Formulation Example 2-5: Preparation of vegetable juice

Vegetable juice was prepared by adding 2 g of the mixed strain composition to 1,000 ml of tomato or carrot juice.

Formulation Example 2-6: Preparation of fruit juice

Fruit juice was prepared by adding 1 g of the mixed strain composition to 1,000 ml of apple or grape juice.

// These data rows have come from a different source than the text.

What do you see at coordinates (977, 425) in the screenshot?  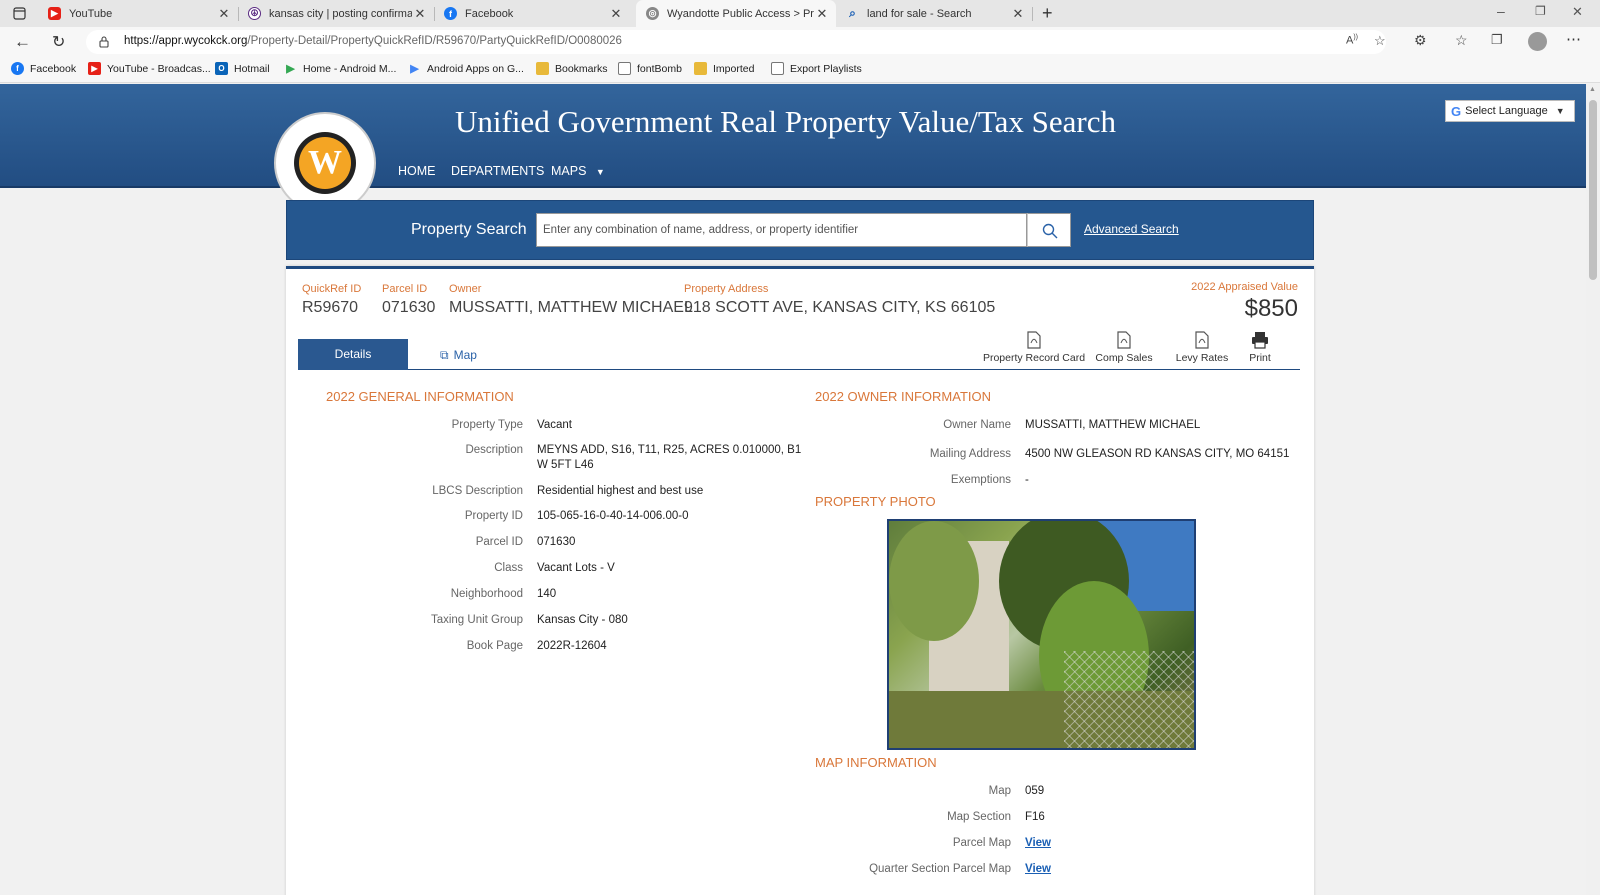 I see `row-label: Owner Name` at bounding box center [977, 425].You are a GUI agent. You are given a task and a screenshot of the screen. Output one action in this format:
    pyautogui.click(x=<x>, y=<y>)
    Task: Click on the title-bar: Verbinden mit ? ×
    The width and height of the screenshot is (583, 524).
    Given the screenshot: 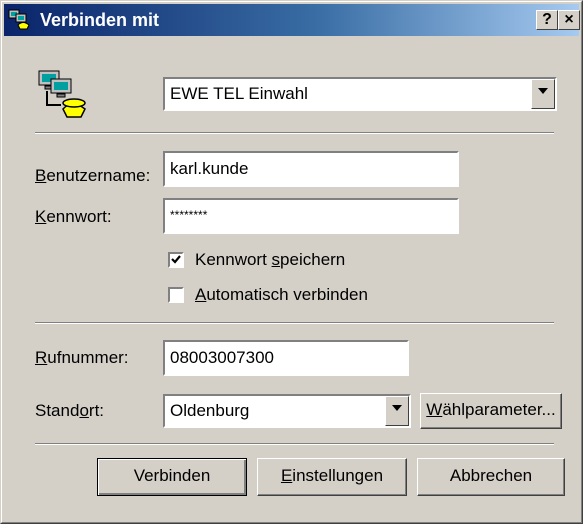 What is the action you would take?
    pyautogui.click(x=292, y=20)
    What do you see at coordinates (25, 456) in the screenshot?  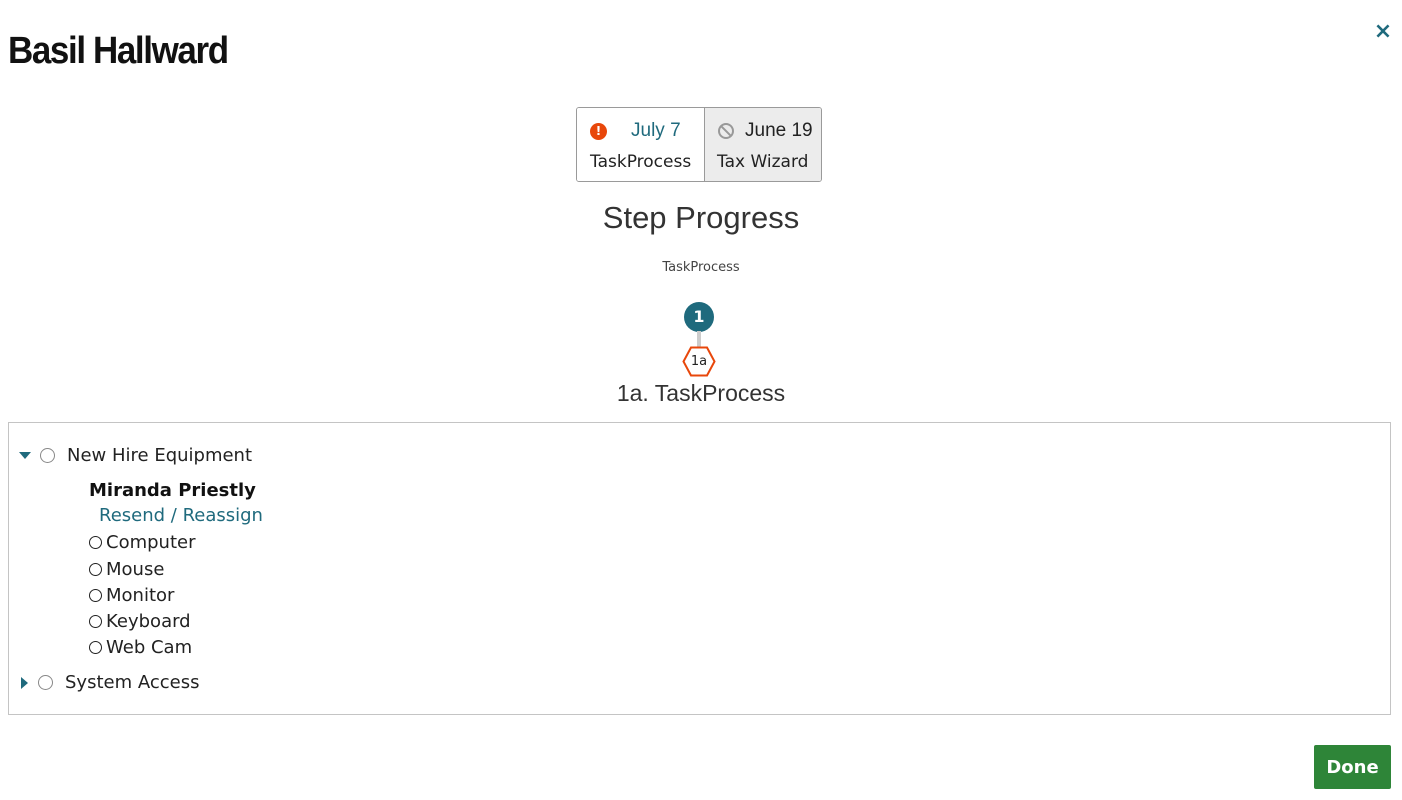 I see `caret-down-icon` at bounding box center [25, 456].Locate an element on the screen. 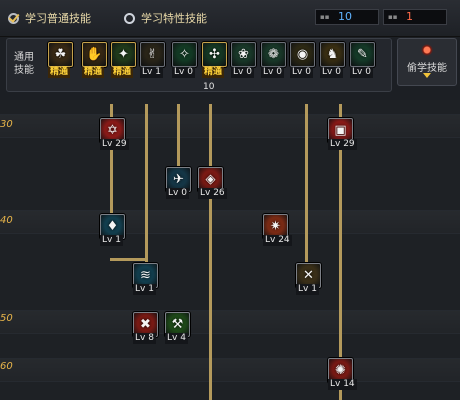 The image size is (460, 400). common-skill-icon-5: ✧ is located at coordinates (184, 54).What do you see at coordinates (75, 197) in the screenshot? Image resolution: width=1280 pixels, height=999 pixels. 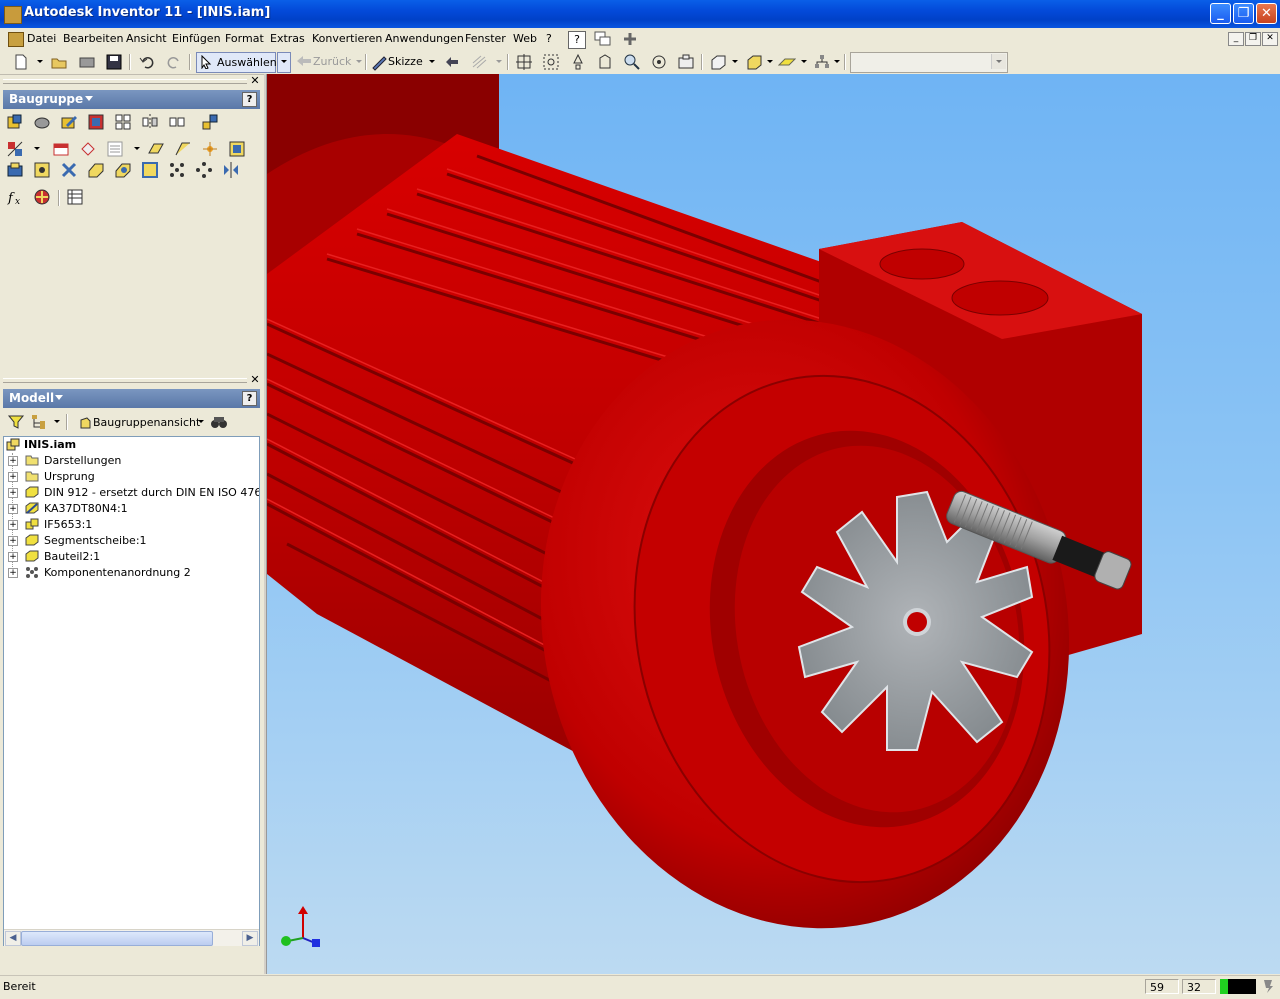 I see `table-icon` at bounding box center [75, 197].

Korea Research Institute of Bioscience and Biotechnology Biological Resources Center (KCTC) KCTC19068P 20230102

Sequence list electronic file attached

Claims (6)

A mixed strain consisting of Lactobacillus crispatus LCR01 (DSM 24619), Lactobacillus fermentum LF05 (DSM 32277), and Lactobacillus plantarum YC-225 (KCTC19068P) A food composition for preventing or improving vaginitis containing the food composition. According to paragraph 1,
The Lactobacillus crispatus LCR01 (DSM 24619), Lactobacillus fermentum LF05 (DSM 32277), and Lactobacillus plantarum YC-225 (KCTC19068P) are 1:0.5. A food composition for preventing or improving vaginitis, characterized in that it is mixed at a cell number ratio of -5:0.5-5. According to paragraph 1,
The composition is a food composition for preventing or improving vaginitis, characterized in that it has antibacterial activity against one or more vaginitis-causing bacteria selected from the group consisting of Gardnerella vaginalis and Candida albicans. Vaginitis prevention or treatment comprising a mixed strain consisting of Lactobacillus crispatus LCR01 (DSM 24619), Lactobacillus plantarum LF05, and Lactobacillus illus plantarum YC-225 KCTC19068P For pharmaceutical compositions. According to clause 4,
A pharmaceutical composition for preventing or treating vaginitis, wherein the vaginitis is at least one selected from the group consisting of bacterial vaginitis and candida vaginitis. Prevention of vaginitis comprising a mixed strain consisting of Lactobacillus crispatus LCR01 (DSM 24619), Lactobacillus plantarum LF05 and Lactobacillus illus plantarum YC-225 KCTC19068P or Cosmetic composition for improvement.